Giter VIP home page Giter VIP logo

nifi_lab's Introduction

Contents

  • Lab 1
    • Build lab environment
  • Lab 2
    • Build a simple NiFi data flow
  • Lab 3
    • Using Nifi Templates
  • Lab 4
    • MiNifi and remote process group
  • Lab 5
    • Kafka basics
  • Lab 6
    • Integrate Kafka with Nifi

Goals of the Labs:

  • Setup sandbox lab environment
  • Consume Meetup RSVP stream using Nifi
  • Extract the JSON elements we are interested in
  • Split the JSON into smaller fragmentsand
  • Create, save, upload Nifi template
  • Create Nifi flow from template
  • Send data to remote Nifi instance
  • Create MiNifi flow from template
  • Deploy and execute MiNifi flow
  • Write data to Kafka with toolkit and Nifi
  • Consume data from Kafka with toolkit and Nifi
  • Write data to local disk with Nifi

We will run through a series of labs and step by step to achieve all of the above goals


Lab 1

Build lab environment

Goals:

  • Download and start Hortonworks HDF Sandbox
  • Access sandbox Ambari UI and Nifi UI
  • Remote to Sandbox console

Get HDF Sandbox

Download the HDF Sandbox from Hortonworks website.

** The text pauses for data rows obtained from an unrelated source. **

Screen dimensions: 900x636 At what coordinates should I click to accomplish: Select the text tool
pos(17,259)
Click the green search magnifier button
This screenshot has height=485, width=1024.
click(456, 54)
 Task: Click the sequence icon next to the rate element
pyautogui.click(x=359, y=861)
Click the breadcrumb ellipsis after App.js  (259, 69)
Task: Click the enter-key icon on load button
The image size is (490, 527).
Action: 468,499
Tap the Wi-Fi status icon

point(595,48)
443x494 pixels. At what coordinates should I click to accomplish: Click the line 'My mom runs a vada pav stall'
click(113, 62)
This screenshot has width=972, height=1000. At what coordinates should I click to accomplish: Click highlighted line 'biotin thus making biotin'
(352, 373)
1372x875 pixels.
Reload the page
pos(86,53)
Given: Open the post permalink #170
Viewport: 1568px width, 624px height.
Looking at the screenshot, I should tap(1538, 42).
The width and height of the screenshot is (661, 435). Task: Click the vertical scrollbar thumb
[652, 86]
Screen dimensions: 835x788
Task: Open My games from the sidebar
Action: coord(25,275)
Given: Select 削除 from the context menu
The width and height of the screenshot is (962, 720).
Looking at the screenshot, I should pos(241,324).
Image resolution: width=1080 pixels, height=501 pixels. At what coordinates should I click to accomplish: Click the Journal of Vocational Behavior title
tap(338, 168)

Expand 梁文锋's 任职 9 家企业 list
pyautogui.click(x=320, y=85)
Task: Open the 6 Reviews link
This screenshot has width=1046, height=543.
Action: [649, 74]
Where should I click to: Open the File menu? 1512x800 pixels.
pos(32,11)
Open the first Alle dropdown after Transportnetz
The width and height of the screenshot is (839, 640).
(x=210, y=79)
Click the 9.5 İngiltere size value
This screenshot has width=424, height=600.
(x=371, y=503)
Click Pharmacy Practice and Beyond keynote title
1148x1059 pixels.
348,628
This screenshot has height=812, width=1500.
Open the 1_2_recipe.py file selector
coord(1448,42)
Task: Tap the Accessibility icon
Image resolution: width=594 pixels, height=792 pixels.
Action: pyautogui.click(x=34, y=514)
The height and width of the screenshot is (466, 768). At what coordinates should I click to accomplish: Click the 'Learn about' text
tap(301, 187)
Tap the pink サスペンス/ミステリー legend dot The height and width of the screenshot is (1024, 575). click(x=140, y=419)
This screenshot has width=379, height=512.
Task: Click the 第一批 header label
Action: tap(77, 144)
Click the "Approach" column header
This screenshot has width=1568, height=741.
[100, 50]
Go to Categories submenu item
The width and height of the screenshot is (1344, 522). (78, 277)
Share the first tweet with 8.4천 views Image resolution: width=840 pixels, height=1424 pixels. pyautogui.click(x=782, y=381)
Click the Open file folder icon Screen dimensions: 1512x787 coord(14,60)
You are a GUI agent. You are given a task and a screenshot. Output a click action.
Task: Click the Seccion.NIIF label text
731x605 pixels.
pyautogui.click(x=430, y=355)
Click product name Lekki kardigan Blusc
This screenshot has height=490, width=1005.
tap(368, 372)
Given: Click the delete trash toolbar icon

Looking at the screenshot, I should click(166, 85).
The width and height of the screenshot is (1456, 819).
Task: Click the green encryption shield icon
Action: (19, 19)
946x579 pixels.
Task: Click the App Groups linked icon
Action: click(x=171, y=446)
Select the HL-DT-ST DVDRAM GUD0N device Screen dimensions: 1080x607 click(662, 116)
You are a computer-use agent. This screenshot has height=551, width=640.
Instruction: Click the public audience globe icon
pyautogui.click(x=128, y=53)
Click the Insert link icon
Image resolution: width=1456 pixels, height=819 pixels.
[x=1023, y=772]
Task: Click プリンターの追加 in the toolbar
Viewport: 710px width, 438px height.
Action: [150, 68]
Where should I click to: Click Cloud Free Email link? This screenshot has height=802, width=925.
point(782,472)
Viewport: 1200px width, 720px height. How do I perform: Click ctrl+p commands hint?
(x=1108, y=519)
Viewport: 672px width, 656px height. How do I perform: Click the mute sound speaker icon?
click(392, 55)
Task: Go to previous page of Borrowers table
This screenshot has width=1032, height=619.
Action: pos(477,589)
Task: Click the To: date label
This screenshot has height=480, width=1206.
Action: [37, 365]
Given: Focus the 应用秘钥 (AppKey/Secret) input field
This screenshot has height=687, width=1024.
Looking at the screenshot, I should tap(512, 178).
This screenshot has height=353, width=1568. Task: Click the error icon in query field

All the following instrucitons are based on the VirtualBox version of the Sandbox, if you use VMWare, you might need to make slight changes to some of the settings.

Use the Sandbox

Once the Sandbox is started in VirtualBox, the start page will show you the start page link like http://127.0.0.1:18888 Image

Connect to VM from Windows using Putty or Linux/MacOSX using ssh

- host: 127.0.0.1
- port: 12222
- user: root
- password: hadoop

Image

Reset Ambari password

  • once you remote inside the sandbox, use following command to reset Ambari password
# Updates password
ambari-admin-password-reset
# If Ambari doesn't restart automatically, restart ambari service
ambari-agent restart

Login to Ambari

NiFi UI

Browser

  • Please use Chrome, Firefox, Safari or Edge for the labs.
  • Internet Explorer is not supported by Nifi and should not be used for the labs.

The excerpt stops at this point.